**Exercise description**
Identify, in the records below, every line where the string "width" appears, and copy each such line.

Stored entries
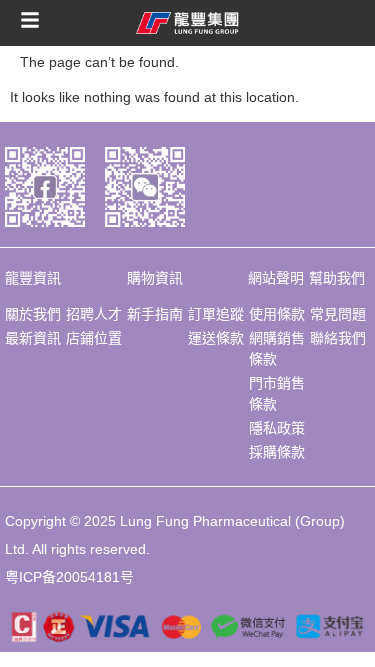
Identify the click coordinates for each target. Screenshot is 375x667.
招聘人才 (94, 314)
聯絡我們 (338, 338)
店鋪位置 (94, 338)
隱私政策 (277, 428)
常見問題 (338, 314)
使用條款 (277, 314)
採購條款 (277, 452)
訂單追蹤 (216, 314)
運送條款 (216, 338)
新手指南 (155, 314)
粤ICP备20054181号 (69, 577)
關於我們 (33, 314)
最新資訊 (33, 338)
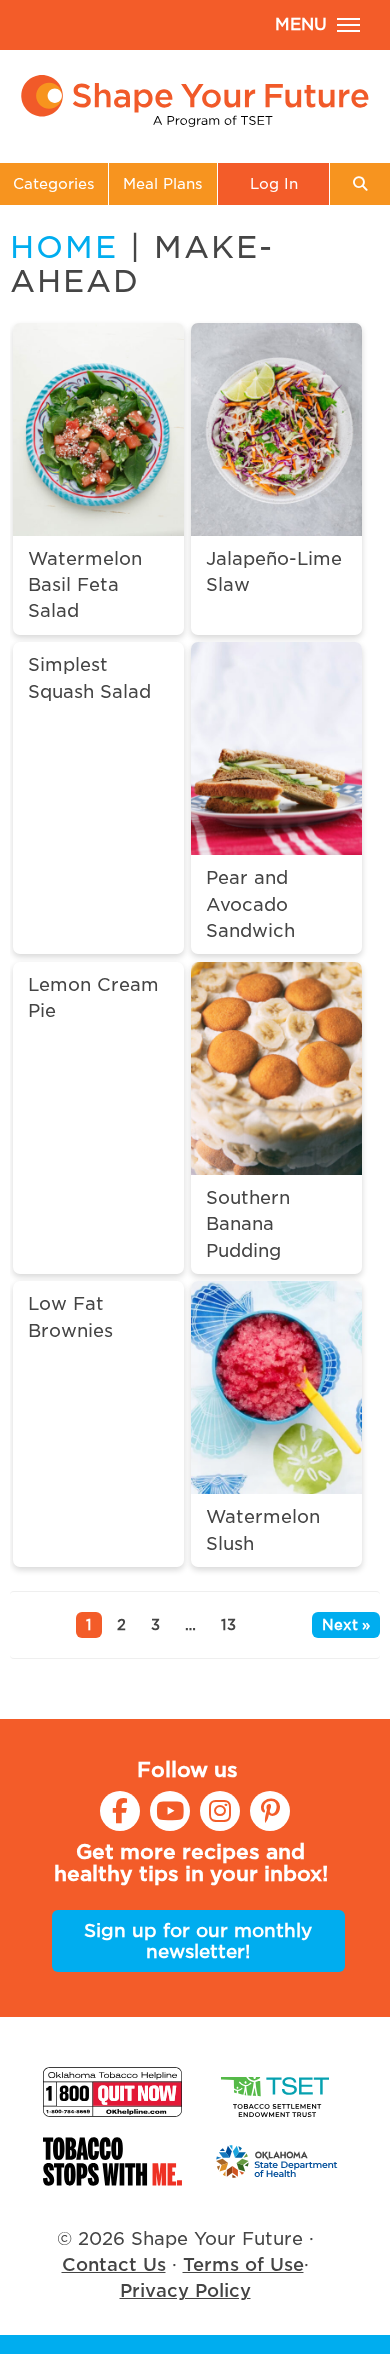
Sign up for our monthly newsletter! (198, 1941)
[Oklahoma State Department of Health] (277, 2161)
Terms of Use (243, 2264)
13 (228, 1625)
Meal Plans (163, 183)
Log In (274, 183)
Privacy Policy (185, 2290)
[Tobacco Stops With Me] (112, 2161)
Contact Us (114, 2264)
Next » (346, 1625)
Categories (54, 183)
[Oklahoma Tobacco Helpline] (112, 2092)
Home (64, 247)
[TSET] (277, 2092)
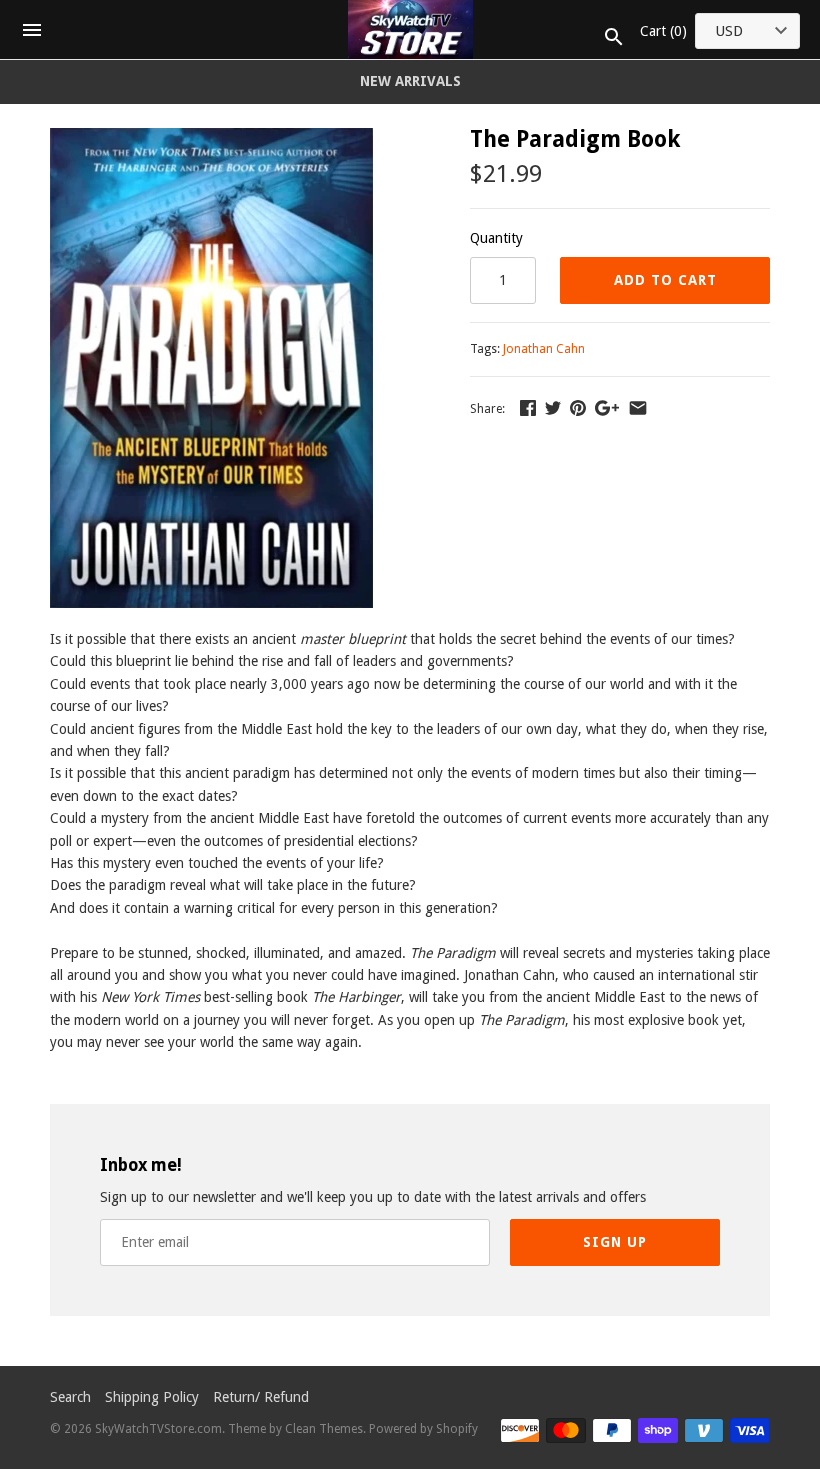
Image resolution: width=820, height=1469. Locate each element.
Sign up (615, 1242)
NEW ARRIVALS (410, 81)
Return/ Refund (261, 1397)
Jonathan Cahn (544, 349)
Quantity (496, 238)
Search (70, 1397)
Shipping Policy (152, 1397)
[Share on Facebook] (528, 408)
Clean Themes (324, 1429)
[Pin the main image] (578, 408)
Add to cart (665, 280)
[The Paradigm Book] (211, 139)
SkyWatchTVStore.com (158, 1429)
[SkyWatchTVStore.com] (410, 29)
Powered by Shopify (423, 1429)
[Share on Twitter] (553, 408)
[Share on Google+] (607, 408)
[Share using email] (638, 408)
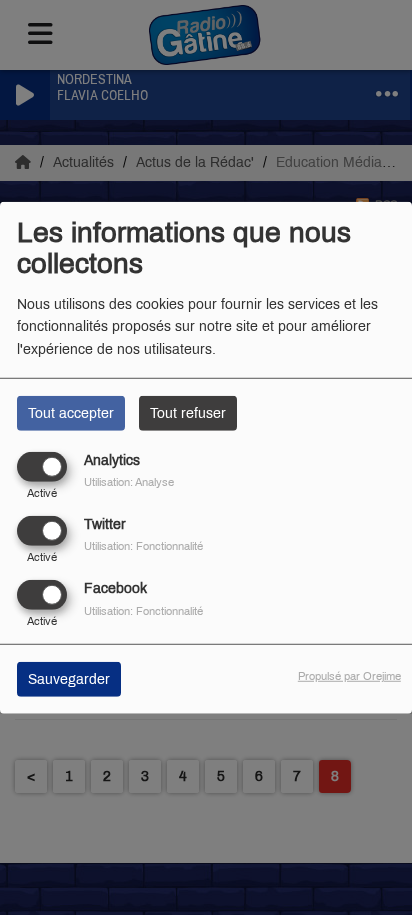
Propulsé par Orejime (349, 676)
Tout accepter (71, 412)
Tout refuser (188, 412)
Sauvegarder (69, 679)
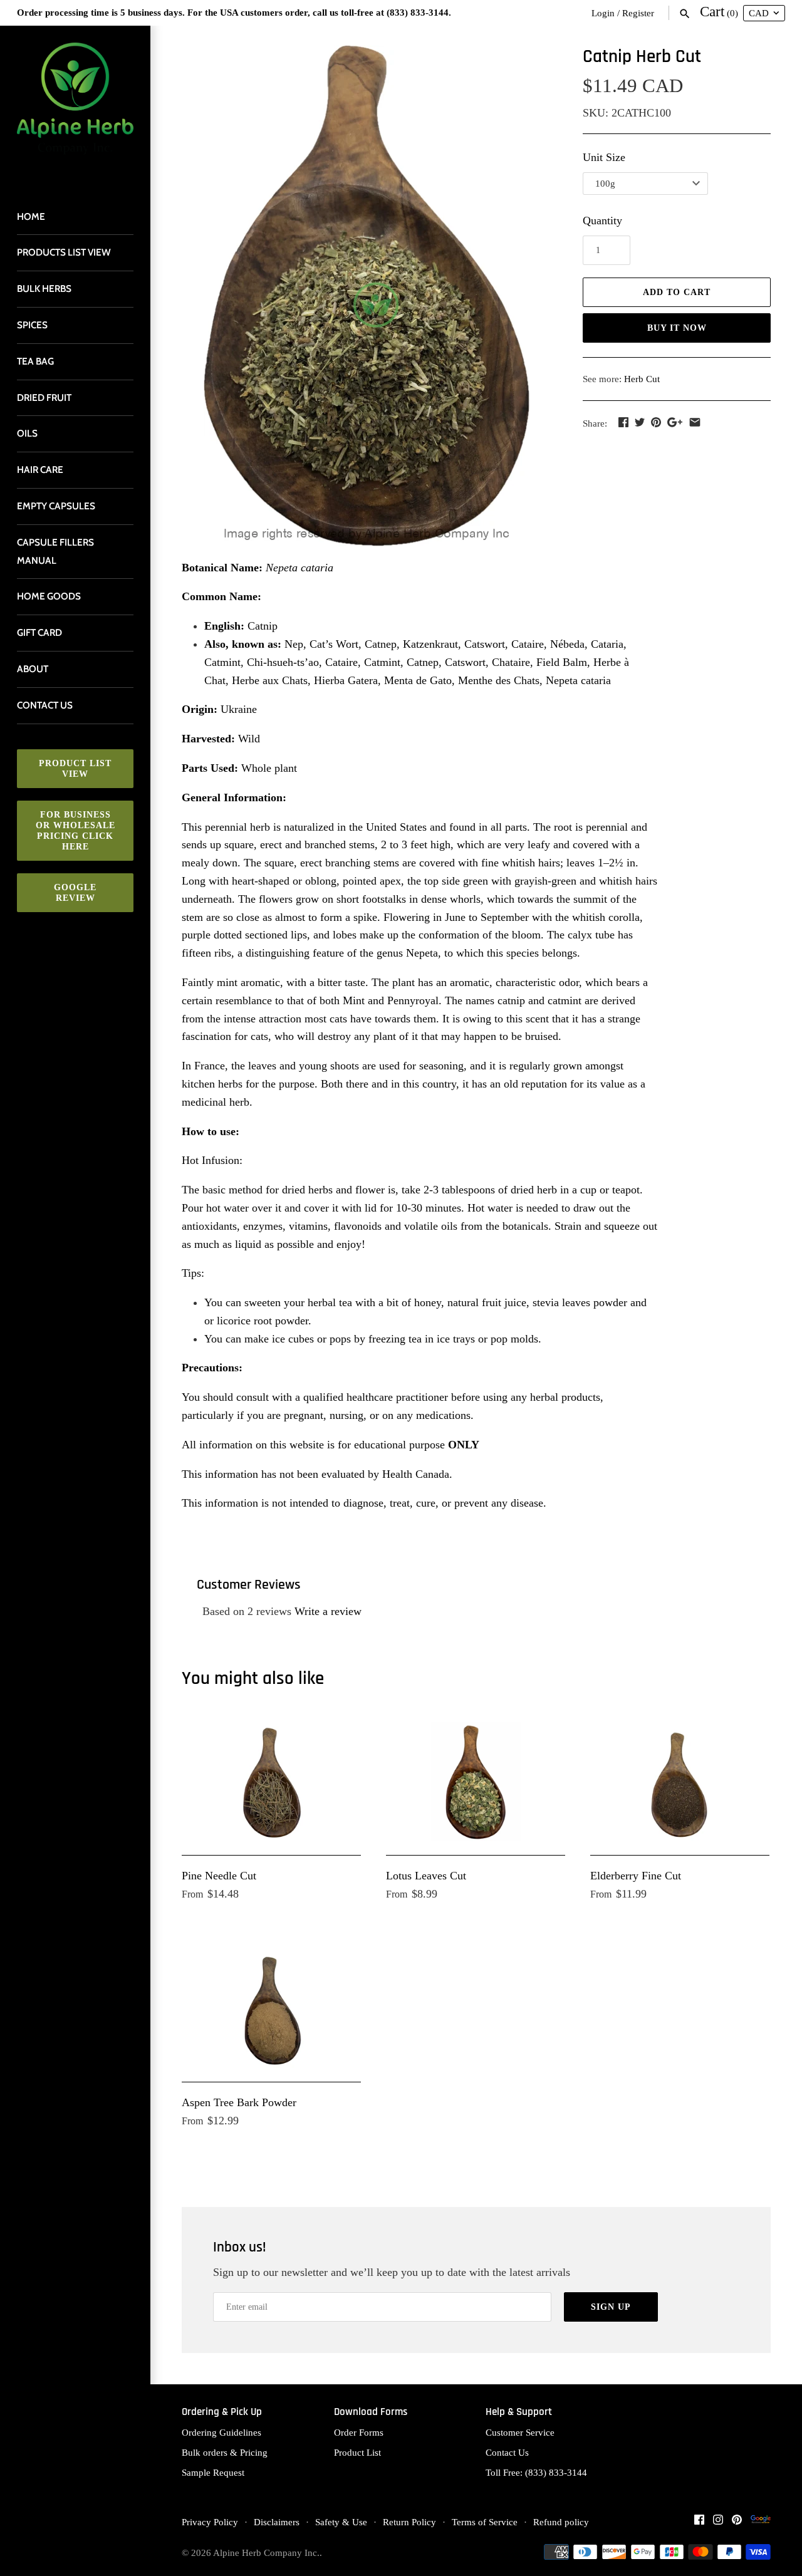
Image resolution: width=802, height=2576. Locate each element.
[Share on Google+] (674, 422)
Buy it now (677, 328)
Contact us (45, 705)
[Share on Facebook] (623, 422)
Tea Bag (35, 361)
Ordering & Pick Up (222, 2412)
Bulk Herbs (44, 288)
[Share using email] (695, 422)
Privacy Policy (210, 2521)
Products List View (64, 252)
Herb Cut (642, 378)
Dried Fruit (44, 397)
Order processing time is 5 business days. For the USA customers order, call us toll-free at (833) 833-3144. (234, 12)
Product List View (75, 769)
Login (603, 13)
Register (638, 13)
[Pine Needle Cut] (271, 1782)
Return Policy (409, 2521)
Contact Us (507, 2452)
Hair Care (40, 469)
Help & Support (519, 2412)
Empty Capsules (56, 506)
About (32, 669)
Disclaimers (276, 2521)
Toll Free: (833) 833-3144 (536, 2472)
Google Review (75, 893)
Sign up (611, 2307)
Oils (27, 433)
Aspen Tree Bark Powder (239, 2102)
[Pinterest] (737, 2523)
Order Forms (358, 2432)
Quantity (602, 220)
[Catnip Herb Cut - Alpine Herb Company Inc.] (366, 295)
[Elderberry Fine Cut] (679, 1782)
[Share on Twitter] (640, 422)
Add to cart (677, 292)
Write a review (328, 1611)
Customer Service (520, 2432)
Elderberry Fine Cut (635, 1875)
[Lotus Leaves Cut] (475, 1782)
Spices (32, 325)
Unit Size (604, 157)
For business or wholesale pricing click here (75, 830)
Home (31, 216)
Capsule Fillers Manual (55, 551)
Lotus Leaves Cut (426, 1875)
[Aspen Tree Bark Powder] (271, 2009)
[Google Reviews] (761, 2523)
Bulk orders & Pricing (225, 2452)
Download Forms (370, 2412)
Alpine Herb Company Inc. (266, 2552)
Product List (357, 2452)
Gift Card (39, 632)
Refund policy (561, 2521)
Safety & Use (341, 2521)
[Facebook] (699, 2523)
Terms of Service (485, 2521)
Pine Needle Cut (219, 1875)
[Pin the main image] (656, 422)
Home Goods (49, 596)
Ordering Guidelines (221, 2432)
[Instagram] (718, 2523)
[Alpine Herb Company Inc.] (75, 106)
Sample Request (213, 2472)
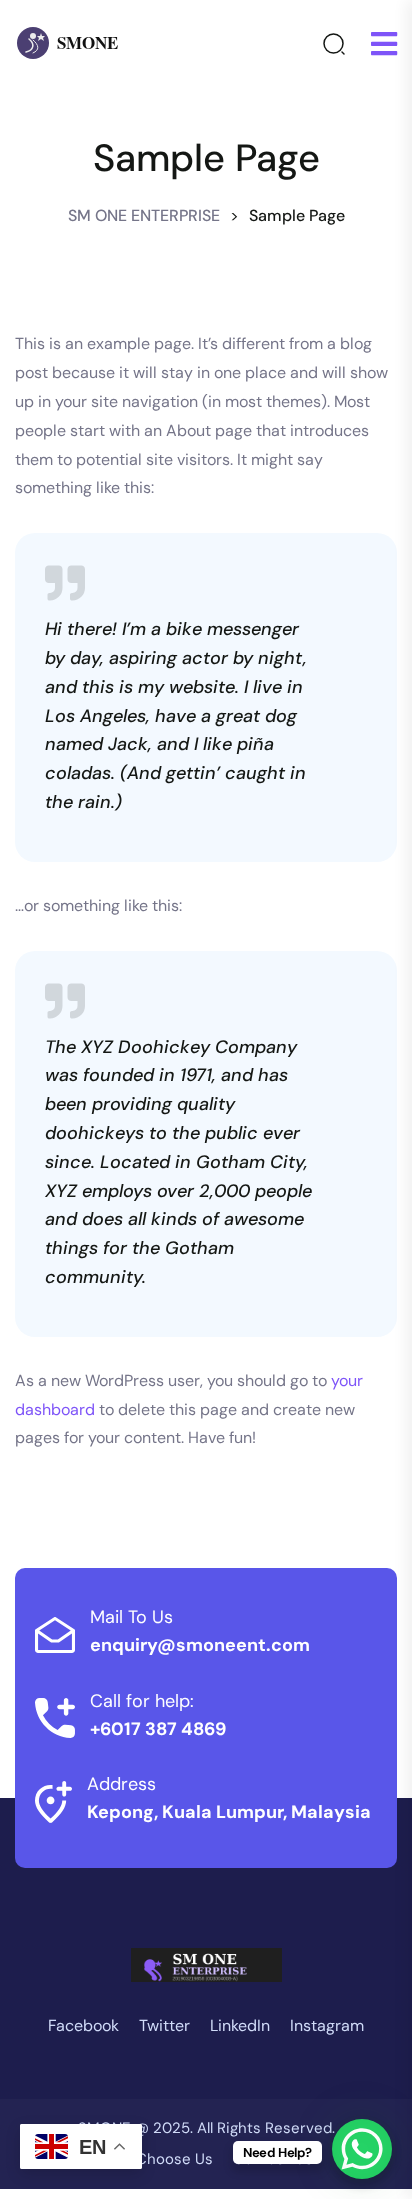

**Exercise answer**
Image resolution: width=820, height=1469. Locate each element.
Image resolution: width=802, height=2576. Locate each element.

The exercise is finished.